Posted on | July 10, 2013 | 85 Comments

In 2007, fringe nutjob Adam Kokesh was arrested on Capitol Hill.

In reporting the news, the Washington Post has rather deliberately obscured the reality of what kind of kook Adam Kokesh is, but those of us who first became aware of Kokesh as the poster boy for “Iraq Veterans Against the War” are unlikely to forget him: A self-righteous half-educated egomaniac strutting for the cameras and insulting people with ridiculous “chickenhawk” and “neocon” slurs. The first time I ever saw Kokesh in person was when he showed up to heckle David Horowitz at an event at George Washington University, FWIW.

His narcissistic camera-hogging and anti-social personality made Kokesh an unwelcome crazy even within the far-left millieu of Bush-era antiwar protests, where mental health was by no means a prerequisite for membership. (Hint: “Sociopath” is not a political philosophy.) Like a few other antiwar oddballs — including the dangerous kook Alex Jones — Kokesh drifted into the Ron Paul orbit, speaking at a Paulista rally during the 2008 GOP convention and then getting himself arrested for heckling John McCain during his acceptance speech.
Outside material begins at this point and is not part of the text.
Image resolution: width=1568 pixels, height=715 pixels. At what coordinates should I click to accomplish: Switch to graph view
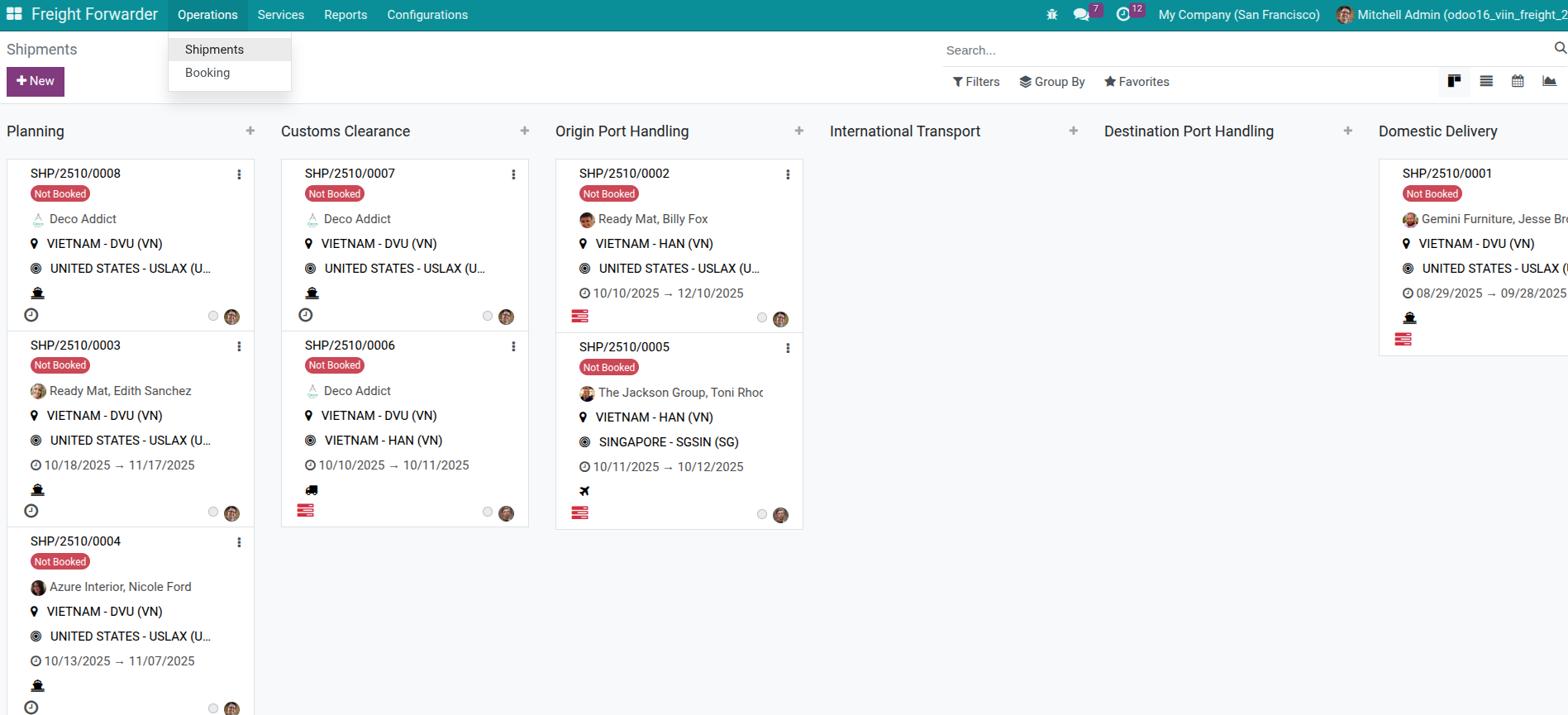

Now, however, Kokesh might finally go to prison where he belongs:

Police searched the Northern Virginia home of activist Adam Kokesh Tuesday evening and took him into custody on for allegedly being in possession of hallucinogenic mushroom while also having a gun, authorities said.
Kokesh, a former Marine, was held overnight at the Fairfax County Adult Detention Center, charged with possession of schedule I or II drugs while in possession of a firearm, said Lt. Steve Elbert, a spokesman for the Fairfax County Sheriff’s Office. . . .
U.S. Park Police Lt. Pamela Smith said her agency executed a search warrant at Kokesh’s home in Herndon about 7:45 p.m. Tuesday, looking for a weapon. The park police are the federal agency responsible for policing Freedom Plaza, the concrete park a few blocks from the White House where — in a video posted to YouTube on July 4 — Kokesh appears to load a shotgun in violation of D.C. gun laws. . . .
Herndon police assisted in the search, a communications technician from the department said. But she declined to provide details.
Charging documents filed in court Wednesday morning said Kokesh was charged with possession of hallucinogenic mushrooms, a Schedule I narcotic, while possessing a firearm. Possession of Schedule I or II drugs is a felony in Virginia, punishable by up to 10 years in prison and a maximum $2,500 fine. If convicted of possession of the drugs while also in possession of a firearm, Kokesh would face an additional minimum of two years in prison. . . .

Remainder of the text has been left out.